US : richesse des ménages

La hausse du prix des maisons individuelles a continué de se modérer jusqu’à la mi-année. En juin, l’indice FHFA était en hausse de 4.8% sur un an, vs 5.9% à la fin 2018. Le ralentissement était plus net selon l’indice national Case-Shiller, avec un gain annuel à 3.1%, vs 4.6% en décembre dernier. Sur les 20 principales métropoles, on recense une baisse des prix dans une seule, Seattle, avec un repli de 1.3% sur un an. En 2016, 2017 et la majeure partie de 2018, la hausse des prix dans cette ville était à deux chiffres et avait un caractère de spéculation évident.

La correction est en partie un effet collatéral de la guerre tarifaire US-Chine. Avant ces tensions, la demande chinoise pour l’immobilier US sur la côte ouest était très forte, surtout à Seattle (où elle était accentuée par un effet de report après des mesures de restriction contre les investisseurs étrangers prises à Vancouver, au Canada, qui n’est qu’à 200km au nord). La baisse de la devise chinoise et la dégradation des relations sino-américaines ont pu contribuer à la correction observée. Ajoutons que la réforme fiscale de 2017, qui a réduit certains avantages sur l’immobilier, a aussi eu un effet modérateur sur les prix des maisons en Californie. A ce stade, il n’y a pas lieu d’assimiler la modération des prix de l’immobilier à la correction qui avait précédé la précédente récession. L’endettement hypothécaire des ménages est bien plus faible aujourd’hui (45% du PIB) qu’au début de la dernière crise immobilière (62% fin 2007).

Le coût de la dette diminue rapidement, notamment sur le segment hypothécaire, au point qu’on constate une envolée des renégociations. Dans un rapport récent, Black Knight, une société financière spécialisée sur l’immobilier, estimait que plus de 10 millions de foyers pourraient maintenant refinancer leurs prêts et obtenir ainsi une baisse de plus de 75pb de leurs taux d’emprunt. En régime de croisière, cela donnerait un gain de pouvoir d’achat allant jusqu’à 0.2pts de PIB.

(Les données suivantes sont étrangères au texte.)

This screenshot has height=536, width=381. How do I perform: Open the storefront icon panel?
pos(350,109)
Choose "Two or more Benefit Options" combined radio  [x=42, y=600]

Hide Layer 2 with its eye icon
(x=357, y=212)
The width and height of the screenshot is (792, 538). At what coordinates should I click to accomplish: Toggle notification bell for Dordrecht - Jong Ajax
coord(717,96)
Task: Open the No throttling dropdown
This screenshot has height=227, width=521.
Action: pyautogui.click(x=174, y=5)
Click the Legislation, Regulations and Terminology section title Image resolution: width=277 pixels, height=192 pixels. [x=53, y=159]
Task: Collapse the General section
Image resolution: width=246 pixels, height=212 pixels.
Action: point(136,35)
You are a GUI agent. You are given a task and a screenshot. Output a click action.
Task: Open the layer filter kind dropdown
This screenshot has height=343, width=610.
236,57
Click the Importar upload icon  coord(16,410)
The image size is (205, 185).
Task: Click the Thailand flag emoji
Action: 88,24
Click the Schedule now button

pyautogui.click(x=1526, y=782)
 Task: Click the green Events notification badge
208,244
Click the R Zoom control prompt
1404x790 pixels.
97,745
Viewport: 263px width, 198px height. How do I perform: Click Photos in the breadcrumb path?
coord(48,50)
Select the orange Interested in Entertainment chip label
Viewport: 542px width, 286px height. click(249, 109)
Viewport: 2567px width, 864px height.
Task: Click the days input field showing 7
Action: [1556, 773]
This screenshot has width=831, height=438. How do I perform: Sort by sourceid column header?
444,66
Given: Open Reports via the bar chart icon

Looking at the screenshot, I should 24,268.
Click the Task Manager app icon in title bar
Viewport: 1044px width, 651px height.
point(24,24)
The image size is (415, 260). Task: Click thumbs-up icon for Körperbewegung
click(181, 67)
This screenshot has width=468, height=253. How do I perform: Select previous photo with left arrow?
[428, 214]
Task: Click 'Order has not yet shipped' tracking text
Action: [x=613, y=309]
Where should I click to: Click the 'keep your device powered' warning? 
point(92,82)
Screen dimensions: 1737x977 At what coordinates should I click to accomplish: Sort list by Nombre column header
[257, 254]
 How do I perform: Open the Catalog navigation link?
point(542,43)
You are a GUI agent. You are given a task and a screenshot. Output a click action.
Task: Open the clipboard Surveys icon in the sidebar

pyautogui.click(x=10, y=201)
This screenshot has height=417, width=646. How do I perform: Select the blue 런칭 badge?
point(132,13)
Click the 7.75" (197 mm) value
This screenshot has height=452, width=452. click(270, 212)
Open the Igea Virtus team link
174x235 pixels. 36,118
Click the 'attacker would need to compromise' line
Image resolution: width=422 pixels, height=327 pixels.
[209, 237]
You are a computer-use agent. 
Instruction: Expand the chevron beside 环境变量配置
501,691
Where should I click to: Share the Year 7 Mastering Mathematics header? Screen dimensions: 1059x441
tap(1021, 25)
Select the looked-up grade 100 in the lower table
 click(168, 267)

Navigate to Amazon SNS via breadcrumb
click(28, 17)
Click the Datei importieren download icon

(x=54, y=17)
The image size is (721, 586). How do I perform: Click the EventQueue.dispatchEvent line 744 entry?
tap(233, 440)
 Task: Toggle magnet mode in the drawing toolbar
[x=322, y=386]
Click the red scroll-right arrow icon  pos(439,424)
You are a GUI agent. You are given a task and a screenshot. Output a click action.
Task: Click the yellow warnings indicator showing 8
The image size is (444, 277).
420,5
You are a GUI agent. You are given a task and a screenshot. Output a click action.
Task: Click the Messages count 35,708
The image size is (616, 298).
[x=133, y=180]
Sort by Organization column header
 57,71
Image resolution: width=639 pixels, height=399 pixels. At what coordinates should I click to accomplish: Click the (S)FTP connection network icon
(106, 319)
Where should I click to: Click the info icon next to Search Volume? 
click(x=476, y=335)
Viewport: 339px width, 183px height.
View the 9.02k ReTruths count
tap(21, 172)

La confiance et le taux d’épargne sont élevés. Il est certain que les ménages sont moins exposés que les entreprises aux incertitudes et perturbations venant des frictions commerciales. Leur optimisme tient avant tout aux bonnes conditions d’emploi. Au regard des standards historiques, leur comportement ne paraît pas exubérant. Après la dernière révision des comptes nationaux, le taux d’épargne s’établit à 8.3% en 2019, vs 7.3% sur la période post crise.

A suivre cette semaine

Les « gros » chiffres du mois vont se succéder: ISM manufacturier (3 septembre) et non-manufacturier (5), données d’emploi, de chômage et de salaires (6). Après le repli de l’indice PMI-manufacturier juste au-dessous du seuil critique (à 49.9), l’intérêt pour l’enquête ISM est décuplé (51.2pts le mois dernier). Le rythme des créations d’emploi est attendu à 165.000 (moyenne ytd =165.000).